Discussion and Analysis
[16] Assessments, while not binding on the judge deciding a matter, can be useful, even persuasive, in assisting the court to determine whether a proposed custodial arrangement would be beneficial to a child. They combine professional training with investigative powers to produce first-hand, independent information and insights not otherwise available. For various reasons, however, not the least of which is their cost and the time necessary to prepare, they are not routinely ordered. A judge must be satisfied the cost/benefit considerations clearly favour the ordering of an assessment. The importance of a cautious approach to ordering assessments was explained by Blishen J. in [Glance v. Glance (2000) CarswellOnt 3169 at para 12]:
Assessments by their very nature are intrusive. They are also expensive and time consuming.
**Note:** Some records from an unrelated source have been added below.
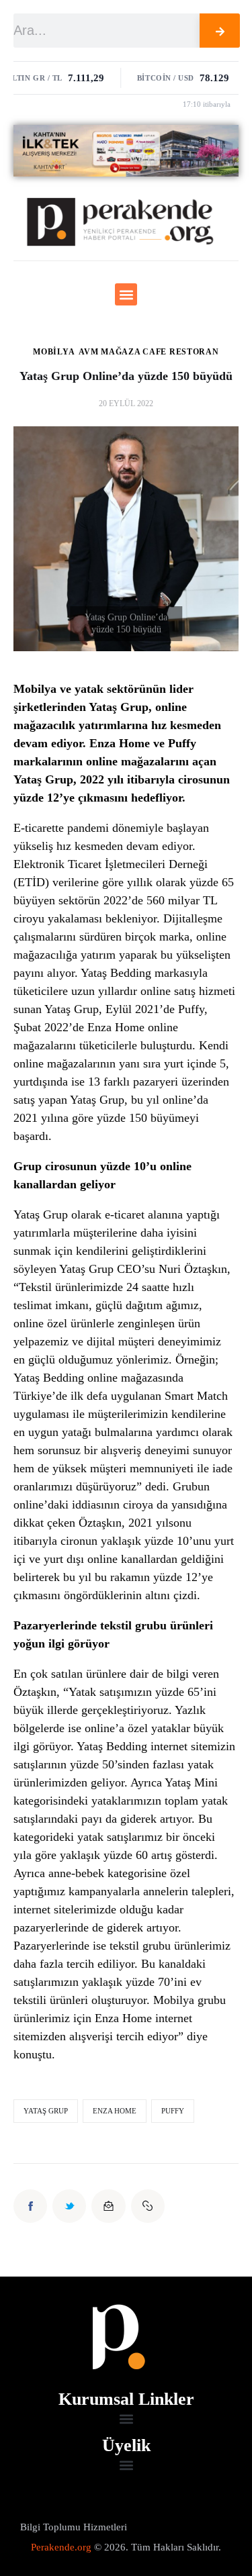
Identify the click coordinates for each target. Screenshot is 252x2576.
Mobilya (54, 351)
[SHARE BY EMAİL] (108, 2206)
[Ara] (220, 30)
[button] (126, 294)
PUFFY (172, 2111)
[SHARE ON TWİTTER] (69, 2206)
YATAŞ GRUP (46, 2111)
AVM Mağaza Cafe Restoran (148, 351)
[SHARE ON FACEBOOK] (30, 2206)
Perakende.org (61, 2547)
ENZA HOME (114, 2111)
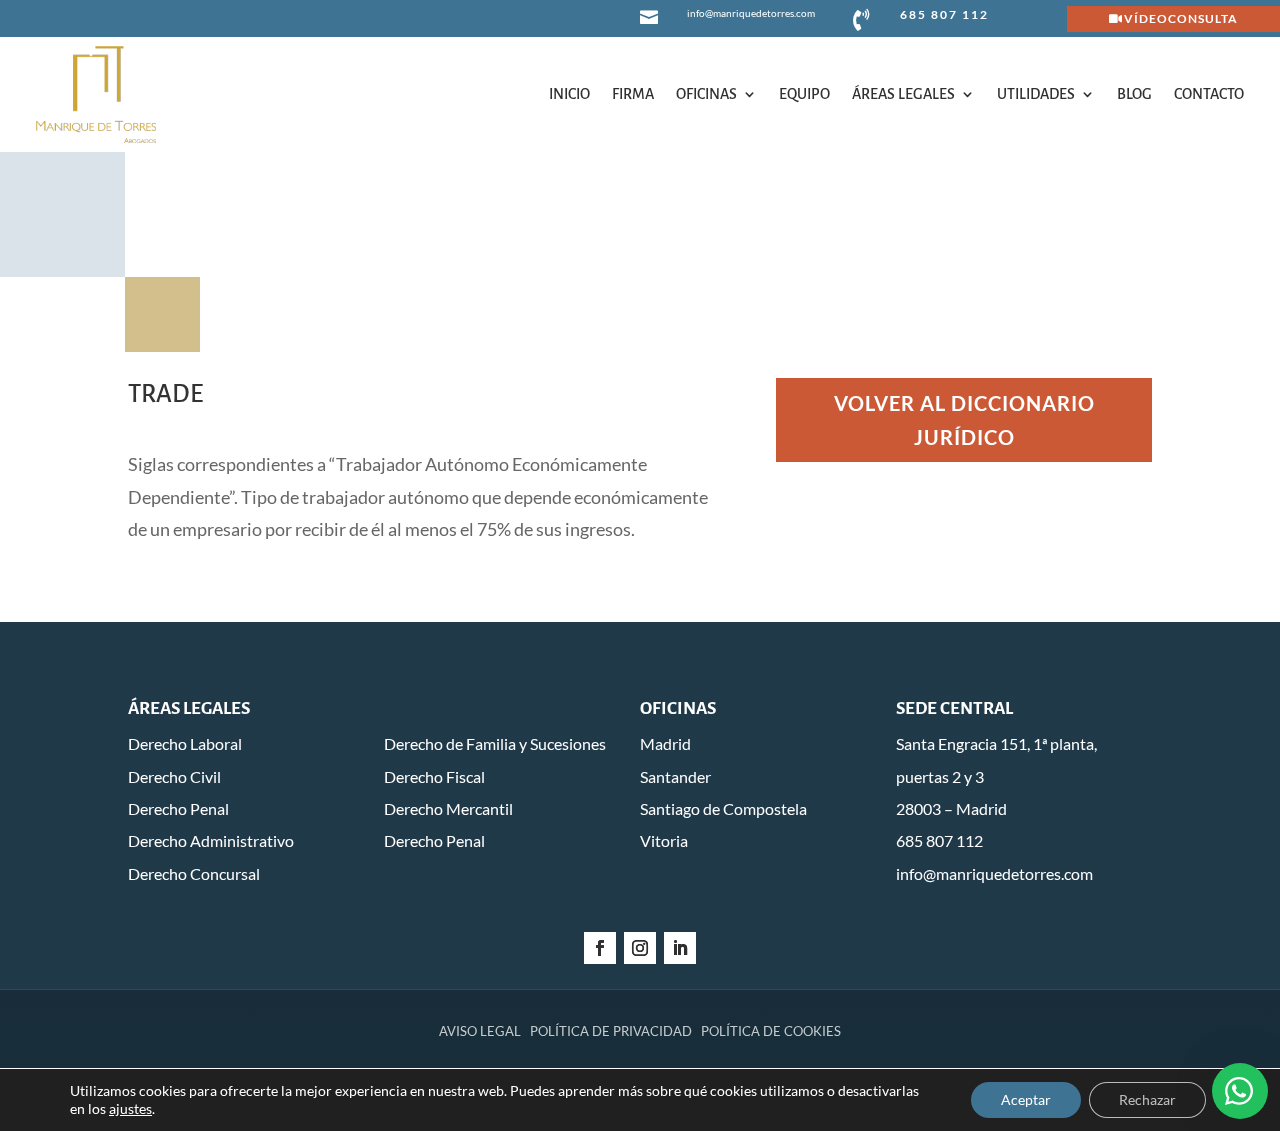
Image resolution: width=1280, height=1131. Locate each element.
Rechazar (1147, 1099)
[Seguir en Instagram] (640, 948)
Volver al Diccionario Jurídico (964, 420)
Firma (633, 94)
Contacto (1209, 94)
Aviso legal (480, 1031)
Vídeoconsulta (1181, 18)
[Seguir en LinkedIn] (680, 948)
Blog (1134, 94)
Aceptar (1026, 1099)
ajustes (130, 1108)
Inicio (569, 94)
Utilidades (1036, 94)
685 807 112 (944, 14)
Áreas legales (903, 94)
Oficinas (706, 94)
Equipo (804, 94)
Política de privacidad (611, 1031)
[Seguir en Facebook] (600, 948)
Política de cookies (771, 1031)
There must be evidence sufficient to satisfy the court that the reasons for requiring the assessment more than offset any harm that might be incurred by ordering the assessment. The paramount concern must be the best interests of the child. The order for an assessment must have a proper evidentiary basis and it must be in the best interests of the child to order such an assessment.
[17] In addition, they should not be used to find evidence to make a case or to enlist the assessor to provide support for the parent’s factual narrative (see Jonkman v. Murphy, 2011 ONSC 3917).
[18] Some judges favour their use in cases involving a concern regarding parental alienation (see Ryan v. Scott, 2013 ONSC 4759 at para. 27; [Stewart v. Stewart (2006) CarswellOnt 8273]).
[19] The parties have presented differing versions of events and factual contentions. It is difficult, especially on the basis of affidavit evidence only, to determine what is truthful and what is not.
[20] I have concluded that an assessment should not be ordered in this case for the following reasons.
[21] There is a long-standing status quo of primary parenting by Ms. McGuire. This status quo should not be altered unless there is compelling evidence that a change is in the children’s best interests.
[22] This is the third time these parties have been before the court. Mr. Hill agreed to custody and primary parenting to Ms. McGuire on two prior occasions. Multiple proceedings on the same issue are to be discouraged.
[23] The independent evidence expressing a concern regarding manipulation of the boys by Mr. Hill weighs against his assessment request.
[24] There is a reasonable possibility that since Ms. McGuire is now married to Mr. McGuire, which is indicative of greater permanency and stability going forward, Mr. Hill’s understandable concerns regarding her previous frequent moves will diminish.
[25] Mr. Hill’s allegations that Ms. McGuire interferes with and attempts to overly-control his access are a concern, even if he has brought some of this on by his own choices. The parent with primary parenting responsibility has a duty to promote, encourage and foster positive connections between the children and the other parent by way of different means of communication, not just in-person contact. Restrictions, rigidity and interference with access rights by the primary parent sometimes contributes to resentment and defiance on the part of the children.
[26] Assuming without deciding that the boys have indicated a preference to Mr. Hill that they want to reside with him, this is not synonymous with their best interests. Nor does it follow that they are expressing the same sentiment to their mother. This is both common and understandable. Children love both parents. Parental discord isn’t their choice. They would much rather that everyone got along. Unfortunately, prolonged parental conflict can have long-term negative consequences for children.
[27] I acknowledge that Mesbur J., an experienced family law judge, found that an assessment was warranted in the case of Ryan v. Scott, previously referred to, on facts that were somewhat similar to the situation here. I would distinguish that case, however, by noting that the order sought to be changed in that case had a built-in review provision and there was not such a long-standing status quo of primary parenting by one parent.
Disposition
[28] The motion is dismissed.
[29] On the issue of costs, Ms. McGuire may deliver a proposed bill of costs and brief written costs submissions within 15 days and Mr. Hill will have 15 days to respond.